# EXERCISE MATERIAL start
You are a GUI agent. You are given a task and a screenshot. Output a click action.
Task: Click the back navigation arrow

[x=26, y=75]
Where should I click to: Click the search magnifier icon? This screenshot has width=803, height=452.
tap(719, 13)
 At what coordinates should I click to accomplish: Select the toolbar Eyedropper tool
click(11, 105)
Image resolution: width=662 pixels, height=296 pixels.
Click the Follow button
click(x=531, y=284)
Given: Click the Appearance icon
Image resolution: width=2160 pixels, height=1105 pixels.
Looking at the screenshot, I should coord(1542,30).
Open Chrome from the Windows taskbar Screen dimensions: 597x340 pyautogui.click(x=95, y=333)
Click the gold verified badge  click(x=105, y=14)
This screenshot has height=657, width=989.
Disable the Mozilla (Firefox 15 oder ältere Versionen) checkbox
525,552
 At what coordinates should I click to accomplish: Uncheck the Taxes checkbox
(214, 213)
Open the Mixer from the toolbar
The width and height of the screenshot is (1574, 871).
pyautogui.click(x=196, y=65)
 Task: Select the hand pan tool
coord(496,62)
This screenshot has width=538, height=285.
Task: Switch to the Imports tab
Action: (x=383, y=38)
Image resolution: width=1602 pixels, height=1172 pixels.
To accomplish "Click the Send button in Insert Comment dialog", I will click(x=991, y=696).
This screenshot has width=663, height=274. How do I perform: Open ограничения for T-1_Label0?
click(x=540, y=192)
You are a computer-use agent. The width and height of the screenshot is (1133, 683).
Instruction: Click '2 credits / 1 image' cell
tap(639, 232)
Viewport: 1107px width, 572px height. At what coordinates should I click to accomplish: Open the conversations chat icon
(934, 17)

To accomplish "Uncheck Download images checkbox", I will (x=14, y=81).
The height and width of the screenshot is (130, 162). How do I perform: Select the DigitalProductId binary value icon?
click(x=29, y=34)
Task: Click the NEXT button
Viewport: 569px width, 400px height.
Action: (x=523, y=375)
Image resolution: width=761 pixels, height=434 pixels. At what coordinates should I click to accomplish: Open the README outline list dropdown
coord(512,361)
# EXERCISE MATERIAL end
- EXERCISE DESCRIPTION
Arrange the lines of the items from the line with "Open the Mixer from the toolbar" up to and including the line with "Action: (x=383, y=38)" as a JSON list of strings, one string per line, leaving out any blank lines.

- TASK RESULT
[
  "Open the Mixer from the toolbar",
  "The width and height of the screenshot is (1574, 871).",
  "pyautogui.click(x=196, y=65)",
  " Task: Select the hand pan tool",
  "coord(496,62)",
  "This screenshot has width=538, height=285.",
  "Task: Switch to the Imports tab",
  "Action: (x=383, y=38)"
]